[BEGIN INPUT FOR THIS TASK]

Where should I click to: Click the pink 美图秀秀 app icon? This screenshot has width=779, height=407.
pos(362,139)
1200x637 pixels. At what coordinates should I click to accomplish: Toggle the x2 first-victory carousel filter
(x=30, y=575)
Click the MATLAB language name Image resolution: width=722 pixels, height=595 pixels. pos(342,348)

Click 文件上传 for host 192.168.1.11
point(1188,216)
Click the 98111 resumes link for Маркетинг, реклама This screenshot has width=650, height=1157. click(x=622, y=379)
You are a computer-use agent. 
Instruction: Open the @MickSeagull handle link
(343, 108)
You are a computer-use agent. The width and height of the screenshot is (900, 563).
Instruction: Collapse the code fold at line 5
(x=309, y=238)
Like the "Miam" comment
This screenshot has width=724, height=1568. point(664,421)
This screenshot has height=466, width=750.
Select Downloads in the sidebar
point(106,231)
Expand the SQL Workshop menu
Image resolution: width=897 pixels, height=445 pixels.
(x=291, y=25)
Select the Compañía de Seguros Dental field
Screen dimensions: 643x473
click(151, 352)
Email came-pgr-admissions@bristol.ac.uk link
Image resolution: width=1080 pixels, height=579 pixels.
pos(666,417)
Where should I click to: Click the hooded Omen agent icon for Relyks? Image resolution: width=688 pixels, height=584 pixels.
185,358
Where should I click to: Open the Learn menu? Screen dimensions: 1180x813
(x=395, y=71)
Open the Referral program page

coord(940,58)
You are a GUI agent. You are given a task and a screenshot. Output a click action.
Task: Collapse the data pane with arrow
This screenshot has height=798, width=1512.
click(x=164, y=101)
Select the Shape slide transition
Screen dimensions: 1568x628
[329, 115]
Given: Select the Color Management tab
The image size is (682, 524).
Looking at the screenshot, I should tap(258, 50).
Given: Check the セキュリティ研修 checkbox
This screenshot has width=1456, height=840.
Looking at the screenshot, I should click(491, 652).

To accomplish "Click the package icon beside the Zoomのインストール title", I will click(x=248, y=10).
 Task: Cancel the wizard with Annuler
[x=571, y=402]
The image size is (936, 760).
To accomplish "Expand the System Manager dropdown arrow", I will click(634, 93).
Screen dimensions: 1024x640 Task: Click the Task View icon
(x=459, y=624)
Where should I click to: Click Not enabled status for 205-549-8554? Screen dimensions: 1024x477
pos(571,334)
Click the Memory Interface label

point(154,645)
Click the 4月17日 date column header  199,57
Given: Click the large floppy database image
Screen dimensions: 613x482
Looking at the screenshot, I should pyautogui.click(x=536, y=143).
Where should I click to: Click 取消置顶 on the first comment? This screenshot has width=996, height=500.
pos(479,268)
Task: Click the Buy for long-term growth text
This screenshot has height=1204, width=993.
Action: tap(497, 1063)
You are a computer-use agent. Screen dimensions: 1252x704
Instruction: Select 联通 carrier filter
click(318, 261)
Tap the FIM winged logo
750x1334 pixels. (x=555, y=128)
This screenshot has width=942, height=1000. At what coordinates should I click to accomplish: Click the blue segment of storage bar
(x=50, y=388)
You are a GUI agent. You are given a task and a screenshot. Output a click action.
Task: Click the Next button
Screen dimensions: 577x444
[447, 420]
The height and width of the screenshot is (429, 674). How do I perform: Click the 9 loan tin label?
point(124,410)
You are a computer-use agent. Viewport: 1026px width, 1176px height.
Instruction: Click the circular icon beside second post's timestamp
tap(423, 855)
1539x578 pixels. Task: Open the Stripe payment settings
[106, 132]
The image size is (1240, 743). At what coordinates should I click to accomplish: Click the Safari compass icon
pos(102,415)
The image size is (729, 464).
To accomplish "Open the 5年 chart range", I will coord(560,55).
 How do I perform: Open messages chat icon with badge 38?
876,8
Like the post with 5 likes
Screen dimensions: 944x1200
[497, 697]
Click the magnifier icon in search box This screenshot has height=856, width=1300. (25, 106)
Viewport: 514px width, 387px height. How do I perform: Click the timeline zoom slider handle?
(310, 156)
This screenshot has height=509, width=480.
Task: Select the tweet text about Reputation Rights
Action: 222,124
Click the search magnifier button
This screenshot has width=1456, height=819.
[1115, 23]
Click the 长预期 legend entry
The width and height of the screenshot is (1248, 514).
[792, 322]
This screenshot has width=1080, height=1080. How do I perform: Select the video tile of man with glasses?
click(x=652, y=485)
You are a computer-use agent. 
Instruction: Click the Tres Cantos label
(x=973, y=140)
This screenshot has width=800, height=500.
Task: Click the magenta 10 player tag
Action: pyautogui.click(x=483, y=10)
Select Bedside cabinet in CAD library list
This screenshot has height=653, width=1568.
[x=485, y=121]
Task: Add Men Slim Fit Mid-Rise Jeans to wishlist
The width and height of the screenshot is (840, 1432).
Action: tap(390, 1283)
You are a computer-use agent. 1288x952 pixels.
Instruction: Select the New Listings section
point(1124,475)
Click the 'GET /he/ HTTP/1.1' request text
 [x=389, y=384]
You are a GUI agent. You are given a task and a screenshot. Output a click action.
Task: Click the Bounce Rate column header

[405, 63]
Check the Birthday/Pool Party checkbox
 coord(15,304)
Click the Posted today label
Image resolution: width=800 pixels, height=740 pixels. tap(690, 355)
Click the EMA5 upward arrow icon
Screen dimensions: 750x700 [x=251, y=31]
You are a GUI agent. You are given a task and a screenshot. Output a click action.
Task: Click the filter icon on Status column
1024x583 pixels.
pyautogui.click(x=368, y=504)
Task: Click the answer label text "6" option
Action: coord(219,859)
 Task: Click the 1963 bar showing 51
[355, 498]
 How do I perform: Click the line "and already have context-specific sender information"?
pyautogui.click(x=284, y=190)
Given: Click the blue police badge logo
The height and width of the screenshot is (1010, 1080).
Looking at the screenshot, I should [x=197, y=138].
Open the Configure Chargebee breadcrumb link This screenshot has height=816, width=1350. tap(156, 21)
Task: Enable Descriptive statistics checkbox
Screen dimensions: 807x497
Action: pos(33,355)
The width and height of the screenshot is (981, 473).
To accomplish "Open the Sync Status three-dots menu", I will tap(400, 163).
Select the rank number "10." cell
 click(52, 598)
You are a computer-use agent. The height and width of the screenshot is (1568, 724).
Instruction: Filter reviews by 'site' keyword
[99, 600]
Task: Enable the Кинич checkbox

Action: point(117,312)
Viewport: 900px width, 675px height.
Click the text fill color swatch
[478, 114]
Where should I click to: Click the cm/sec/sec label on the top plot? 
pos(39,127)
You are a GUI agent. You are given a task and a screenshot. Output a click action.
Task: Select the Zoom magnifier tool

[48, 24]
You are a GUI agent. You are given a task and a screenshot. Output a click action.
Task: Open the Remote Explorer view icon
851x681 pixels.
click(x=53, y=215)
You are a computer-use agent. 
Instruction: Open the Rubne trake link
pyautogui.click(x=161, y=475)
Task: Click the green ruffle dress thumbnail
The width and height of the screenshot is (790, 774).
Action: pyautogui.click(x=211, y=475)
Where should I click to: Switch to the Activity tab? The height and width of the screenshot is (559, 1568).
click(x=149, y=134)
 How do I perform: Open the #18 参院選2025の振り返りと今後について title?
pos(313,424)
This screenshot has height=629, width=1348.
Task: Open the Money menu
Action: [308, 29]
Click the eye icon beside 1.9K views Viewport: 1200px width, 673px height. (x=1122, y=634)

[END INPUT FOR THIS TASK]

▶ EXERCISE DETAILS
Copy the lines verbatim, from the start of the records down to the line containing "(x=291, y=25)", both ends included.

▶ PROBLEM SOLUTION
Where should I click to: Click the pink 美图秀秀 app icon? This screenshot has width=779, height=407.
pos(362,139)
1200x637 pixels. At what coordinates should I click to accomplish: Toggle the x2 first-victory carousel filter
(x=30, y=575)
Click the MATLAB language name Image resolution: width=722 pixels, height=595 pixels. pos(342,348)

Click 文件上传 for host 192.168.1.11
point(1188,216)
Click the 98111 resumes link for Маркетинг, реклама This screenshot has width=650, height=1157. click(x=622, y=379)
You are a computer-use agent. 
Instruction: Open the @MickSeagull handle link
(343, 108)
You are a computer-use agent. The width and height of the screenshot is (900, 563).
Instruction: Collapse the code fold at line 5
(x=309, y=238)
Like the "Miam" comment
This screenshot has width=724, height=1568. point(664,421)
This screenshot has height=466, width=750.
Select Downloads in the sidebar
point(106,231)
Expand the SQL Workshop menu
Image resolution: width=897 pixels, height=445 pixels.
(x=291, y=25)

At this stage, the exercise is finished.